Participants, with an average age of about 48 years, had well controlled HIV: 85% had undetectable HIV RNA and the median CD4 count was 555 cells/mm3. About 70% had harder-to-treat HCV subtype 1a.

Salmon did not describe the specific hepatitis C regimens used, but telaprevir triple therapy is usually taken for 12 weeks, followed by pegylated interferon/ribavirin alone for up to 36 more weeks depending on early response, with a full 48-week course recommended for people with HIV. Boceprevir triple therapy lasts for up to 48 weeks, again with a longer course recommended for hard-to-treat patients including those with HIV.

Results

"Triple therapy was started despite potential contraindications to treatment, mainly psychiatric disorders, present in 34% of treated patients," the researchers summarized. "On the contrary, non-treated patients did not have contraindications in 58% of the cases."

"The rate of virological responses at week 24 was high (74% for telaprevir and 60% for boceprevir), with a trend for a better virological response in genotype 1b and non-cirrhotic patients," they concluded.

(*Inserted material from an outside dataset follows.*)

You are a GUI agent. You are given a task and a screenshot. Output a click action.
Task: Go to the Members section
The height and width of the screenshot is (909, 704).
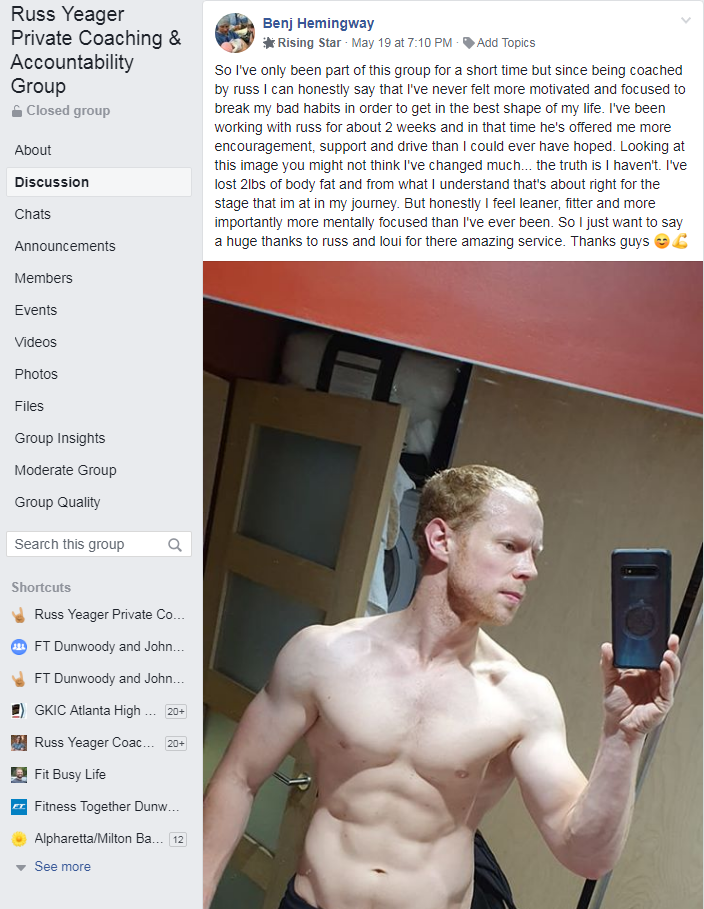(x=43, y=278)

Salmon added that these results must be viewed with caution until assessment of sustained virological response (SVR), as relapse can occur during the last months of therapy or after the end of treatment. (A cure is typically defined as continued undetectable HCV at 12 or 24 weeks post-treatment, known as SVR12 or SVR24.)

7/19/13

Reference

I Poizot Martin, L Merchadou, P Carrieri, D Salmon, et al. Access to HCV triple therapy with telaprevir or boceprevir in real-life setting in HIV-HCV co-infected patients -- ANRS CO13 HEPAVIH Cohort (France). 7th International AIDS Society Conference on HIV Pathogenesis, Treatment and Prevention. Kuala Lumpur, June 30-July 3, 2013. Abstract TUAB0102.